The news of the Spanish Cycling Federation not banning Contador for his positive drug test has spread all across the world. I tweeted yesterday that I had considered writing a blog post about the ruling but decided I wouldn’t because it would be a complete waste of time. My opinion hasn’t changed and I’m not going to write about Contador. Instead, I’ve decided that he and pro cycling deserve each other and that pro cycling isn’t my cycling.
As a kid I remember watching the Tour de France on Wide World of Sports. They would devote a few minutes to the race summarizing the stages of the prior week. It wasn’t much but I loved it. Many years later, as the sports popularity grew and Americans started winning, other networks picked it up culminating in the current stage-by-stage cover on Versus. With this increased popularity and coverage came more scrutiny and the drug talk started.
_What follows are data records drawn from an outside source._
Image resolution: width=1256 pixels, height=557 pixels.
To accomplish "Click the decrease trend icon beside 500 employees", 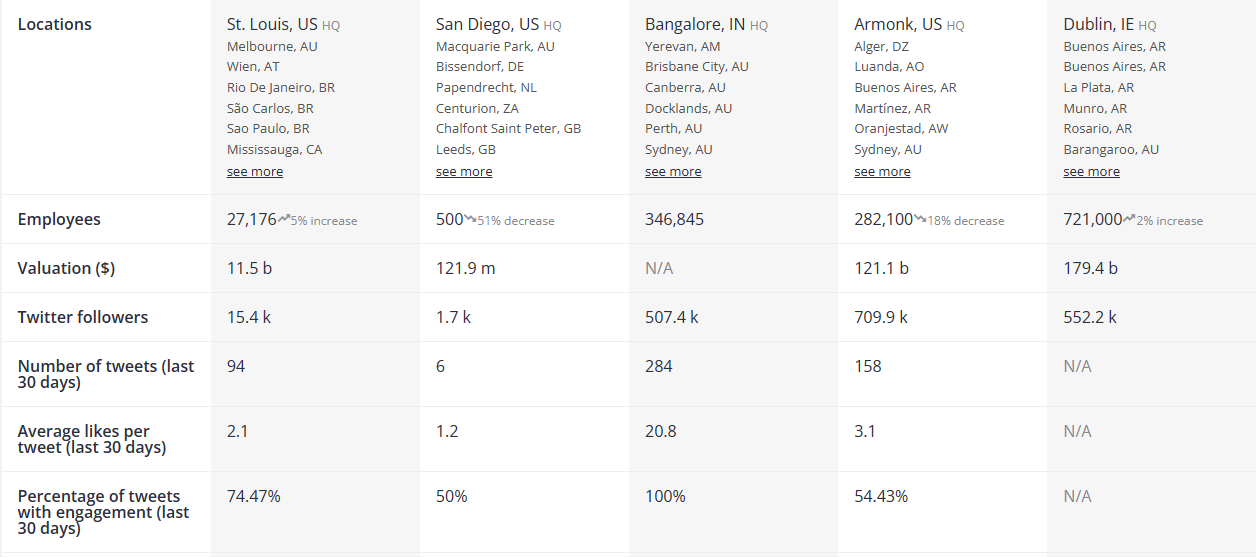I will pyautogui.click(x=470, y=218).
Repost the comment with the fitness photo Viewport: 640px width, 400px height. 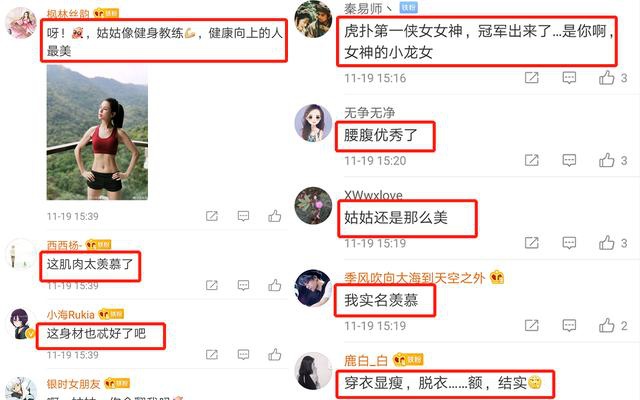212,216
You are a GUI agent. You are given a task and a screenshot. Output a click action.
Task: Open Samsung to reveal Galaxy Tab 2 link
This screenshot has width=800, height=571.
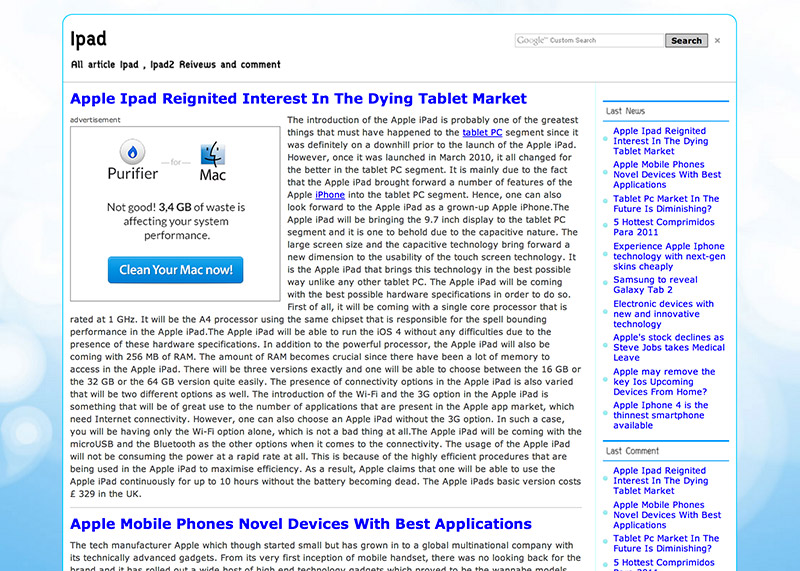pyautogui.click(x=655, y=285)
I’ll admit, I was blind to the rampant use of drugs in the sport until the past 7 or 8 years when it started to get a lot of news. Riders, and entire teams, getting banned were commonplace. Meausures were put in place to monitor riders more with increased testing, better tests, zero-tolerance contracts, and stiffer penalties. Even after all that the sport of professional cycling still remains a cesspool of drugs, lies, and miscreants. It sounds like a reality show. And I guess it is.
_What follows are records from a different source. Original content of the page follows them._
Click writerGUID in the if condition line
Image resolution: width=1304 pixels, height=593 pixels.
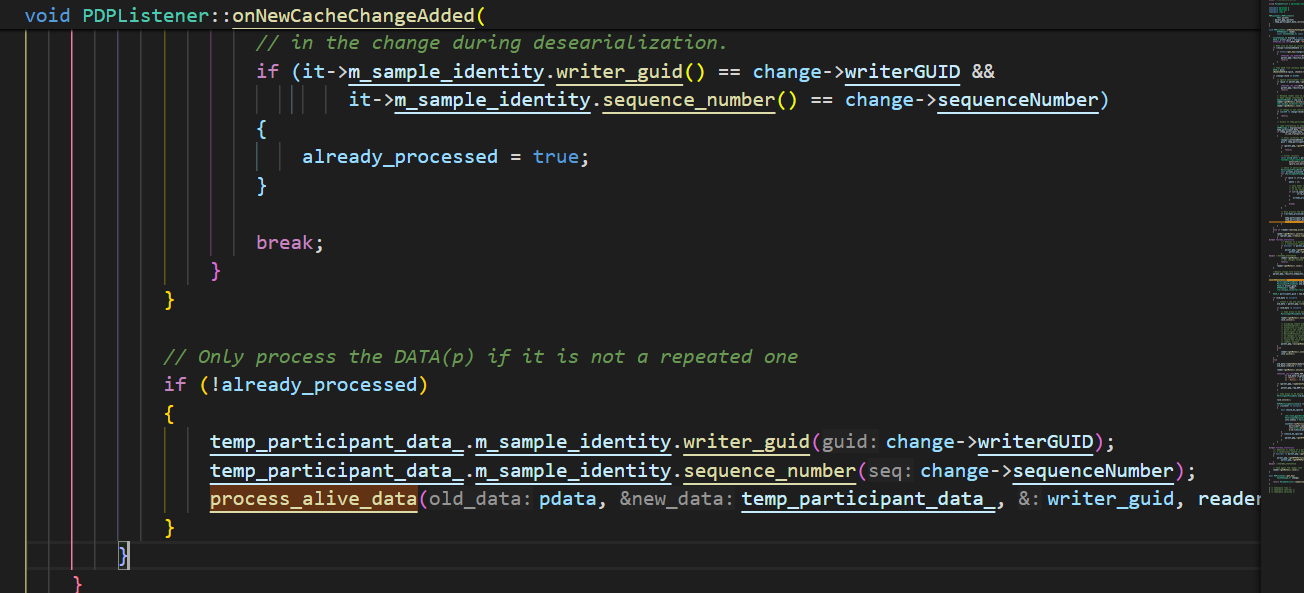click(x=902, y=72)
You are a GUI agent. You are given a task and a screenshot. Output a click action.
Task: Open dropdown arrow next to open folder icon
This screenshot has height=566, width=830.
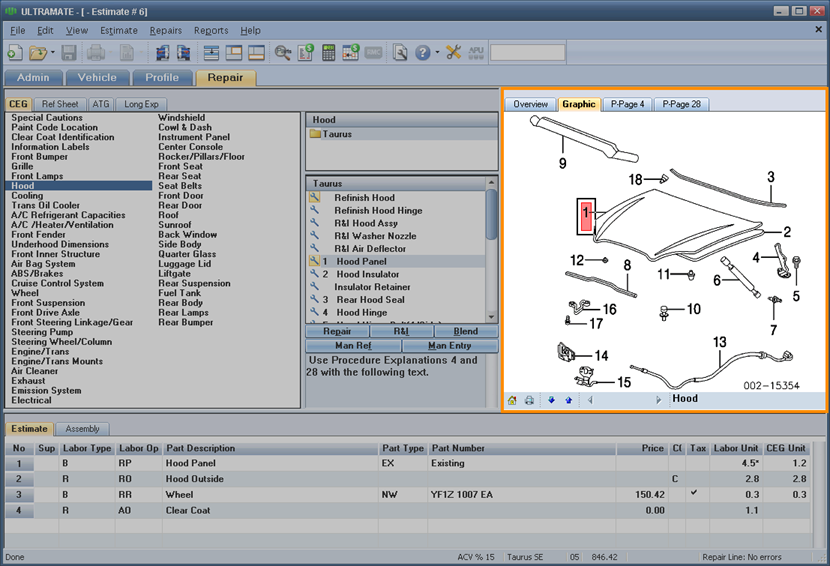[x=51, y=53]
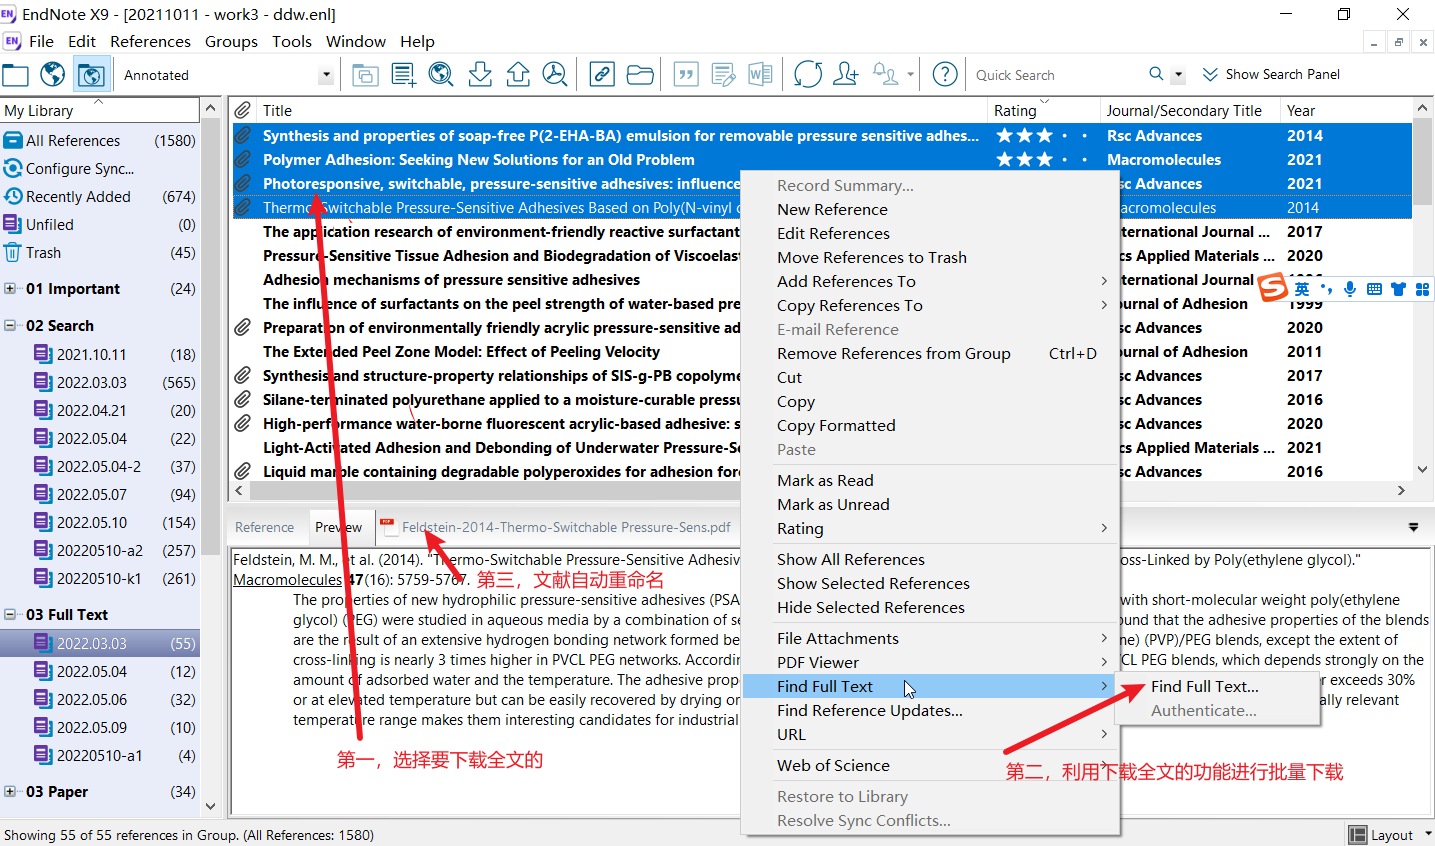This screenshot has height=846, width=1435.
Task: Click the Open Link chain icon
Action: click(x=602, y=75)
After this latest fiasco with Pistolero, I’ve finally come to the conclusion that pro cycling isn’t my cycling. The pro riders can have their contracts, money, recognition, trophies, and drugs. The sport of cycling they perform isn’t the sport of cycling I love. Maybe I was naive or just dumb to not recognize this before.
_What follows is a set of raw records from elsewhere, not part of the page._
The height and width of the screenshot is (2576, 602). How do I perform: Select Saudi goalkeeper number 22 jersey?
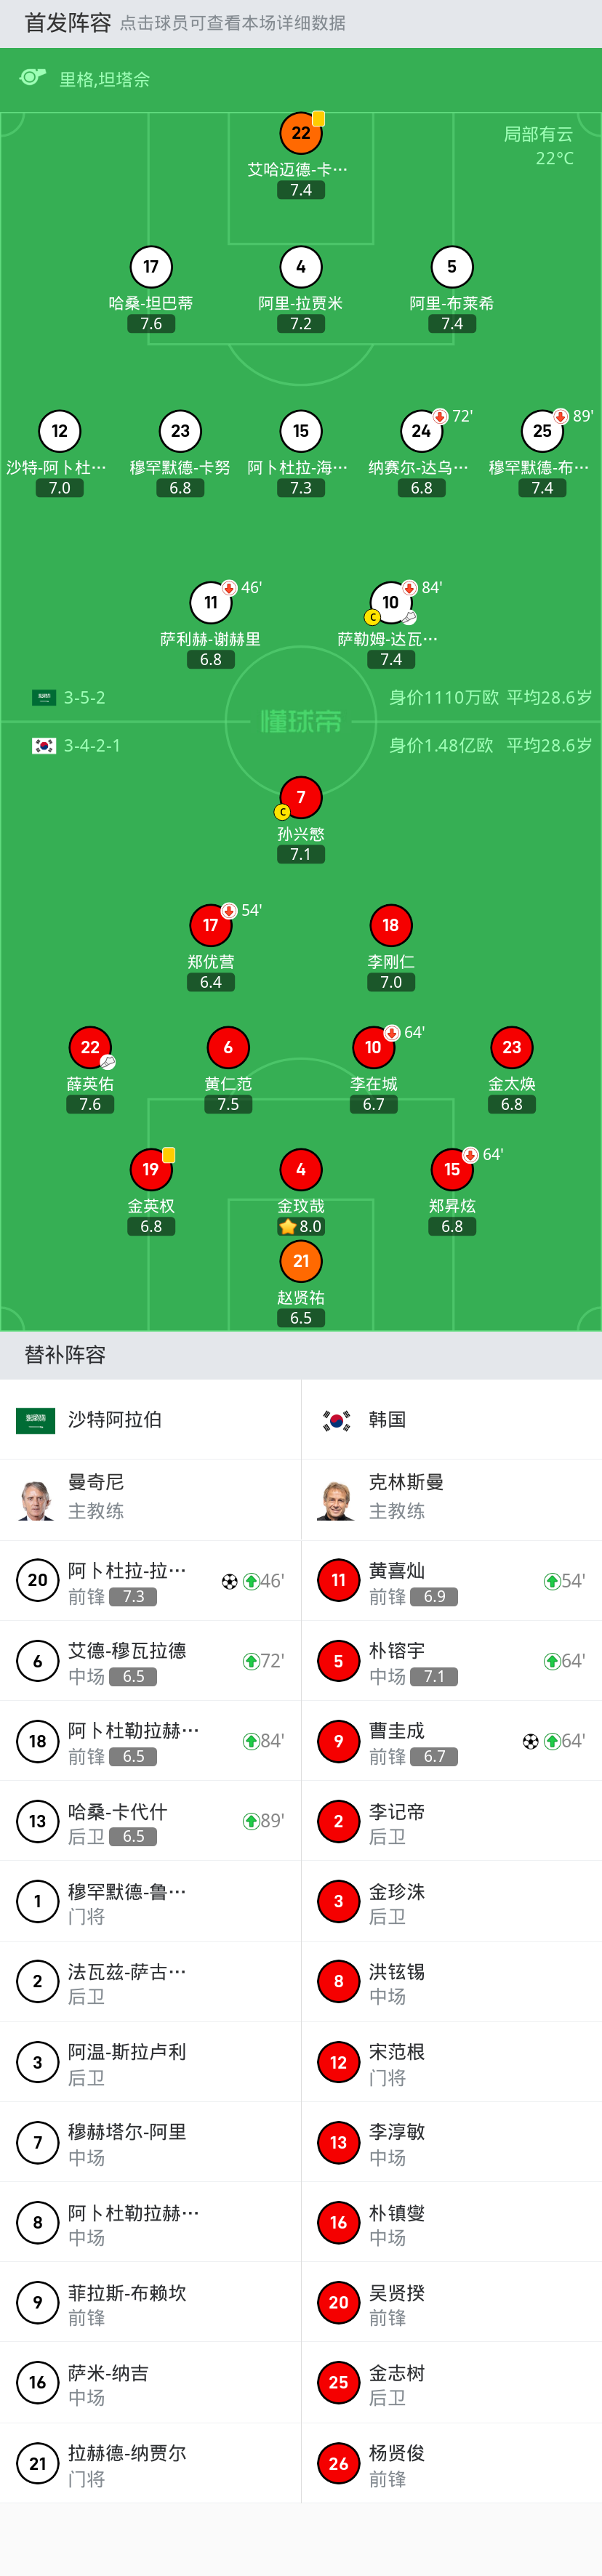pyautogui.click(x=301, y=133)
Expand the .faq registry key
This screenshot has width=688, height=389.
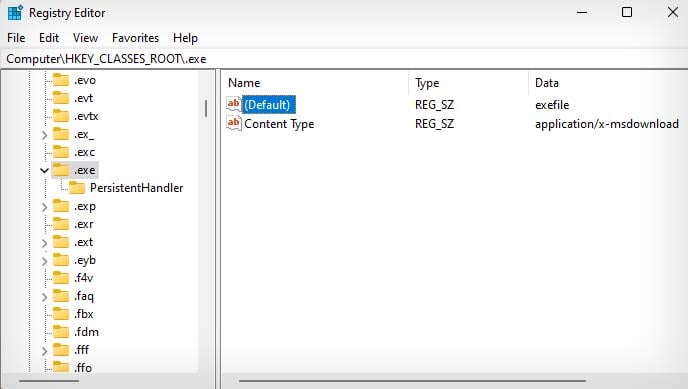coord(44,296)
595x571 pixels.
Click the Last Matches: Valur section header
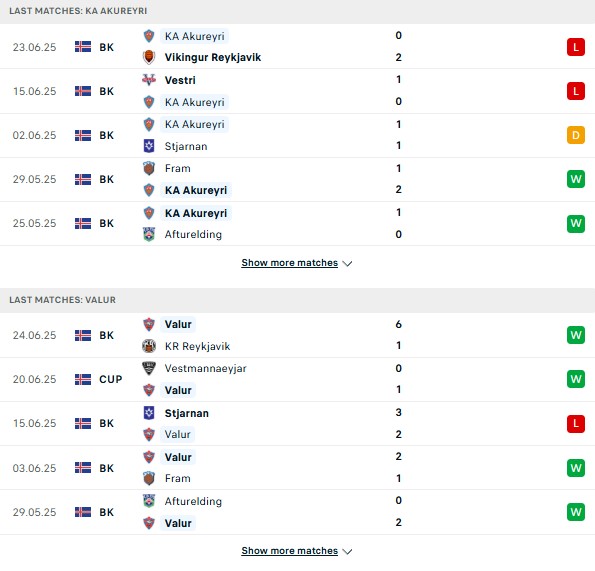pos(298,300)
Why is my cycling different? It’s something I turn to as a tool to make me a better person. I use it to try and make myself healthier by losing weight, increasing my fitness, and getting off the couch. I use it to accomplish goals whether it’s riding more this year or raising money for a worthwhile charity. Cycling is a sport I enjoy doing whether it’s cold outside, raining, or the temperatures are approaching the triple digits. My cycling gets me outside where I can enjoy mother nature as my gym. My cycling has afforded me the opportunity to do some amazing things and meet some great people. My cycling isn’t tainted by drug use or political agendas.
Will I watch pro cycling on TV? I’m not sure I’ll be able to resist the urge to watch a sport that’s so graceful in its purest form. The lure of watching riders suffer to crest mountain passes, laying it all out in a time trial, or mass sprinting for a win will be strong. I think I can watch it, knowing that there are probably cheaters out there trying to beat the system, and rest assured knowing that what I’m watching isn’t what I’m doing. Knowing that pro cycling isn’t my cycling.
Professional cycling deserves itself.